America’s most popular baby names haven’t changed in 7 years
Boy parents seem to have struggled to look away from one name in particular over the last decade.
Last Friday, new data from the Social Security Administration revealed the most popular baby names in the US for 2025, based on Social Security card applications submitted at birth.
The report found that Olivia and Liam were again the top picks for baby girls and boys — marking the seventh straight year that Olivia’s been top of mind for girl moms and dads, and the ninth where Liam has been the go-to for American boys.
Nominal changes
Per the SSA release, last year saw “minimal shifts in the top 10” overall. Among the girls, Charlotte overtook Emma as the second-most-popular name after six years of the latter consistently being runner-up; Ava, which had been in the top 10 since 2005, was replaced in the ranking by Eliana.
Meanwhile, the boys’ top 10 was entirely unchanged from last year — also the same as 2023, barring a few slight position switches — with the top 4 rounded out by Noah, Oliver, and Theodore.
Looking back at SSA data across the last century, America’s most popular male name has switched hands only seven times, fewer than the 11 different titles that have topped the girls’ chart through the years.

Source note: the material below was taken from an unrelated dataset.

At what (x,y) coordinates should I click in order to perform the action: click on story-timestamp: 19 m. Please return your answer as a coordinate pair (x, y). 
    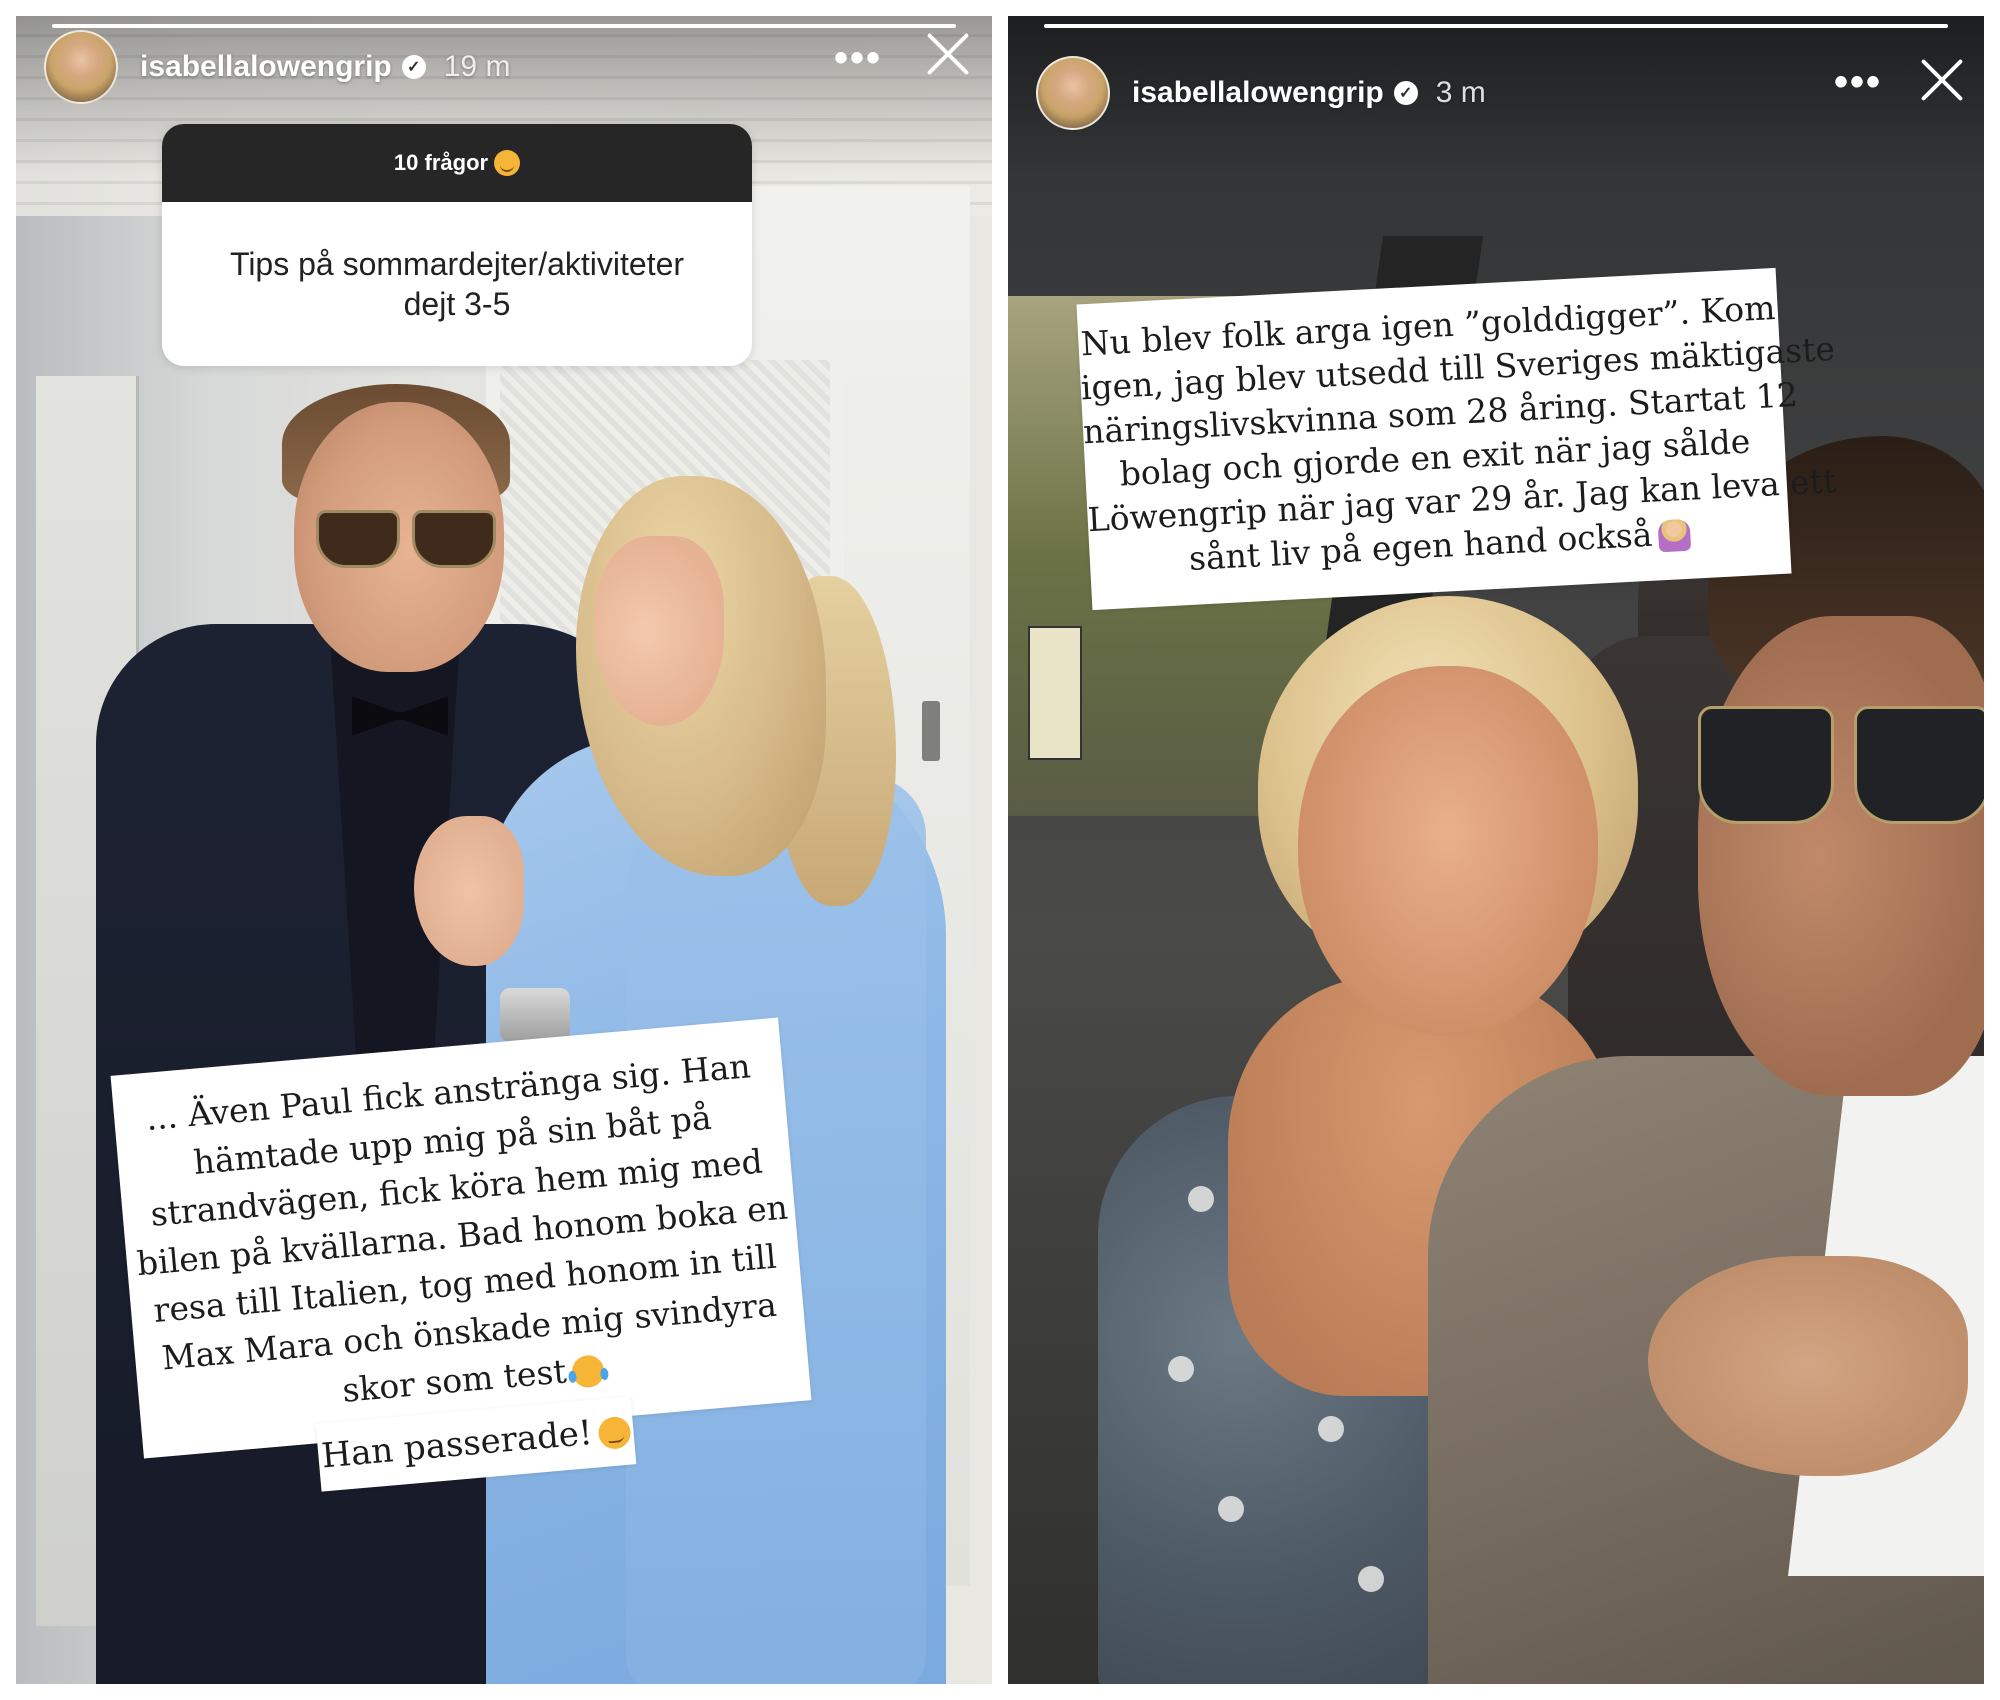
    Looking at the image, I should click on (477, 66).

That US females have more first-name diversity tracks with Census data, which surveyed the names of all US adults (not just babies) and found that 16% of the nation’s males had one of the top 10 most frequent names among men, compared with 7.8% of women.
However, even as parents’ top picks have remained largely the same, they are being chosen less frequently. Indeed, Liam was down 6% year over year from the ~22,000 births recorded for 2024 — still nowhere near the ~60,000 seen during peak Robert in the 1920s — while there were ~6,000 fewer new Olivias in 2025 than a decade before.
As a growing number of Americans opt to give their kids more unique names (the SSA noted that the fastest-rising boy and girl names last year were Kasai and Klarity), the tallies among the top given names might keep dwindling, or perhaps take on some alternate spellings. But, as Davids and Lindas may attest, sometimes you can’t beat the classics.
A little bit of moniker...
Since 1900, several boys’ names have dominated at the top, accounting for between 2% and 3% of total US births in their respective years.
Even so, there is a marked decline in the number of male names making up a more than 0.5% share of total births after 2000, when the trend for giving children more individual titles ticked up.
Compare this with girls’ names: though Mary keeps a significant lead as the most popular girls’ name for the first half of the last century, very few girls’ names maintain a share of births close to 1% from 1990 onward; after 2021, no single girls’ name made up a share greater than 0.5%.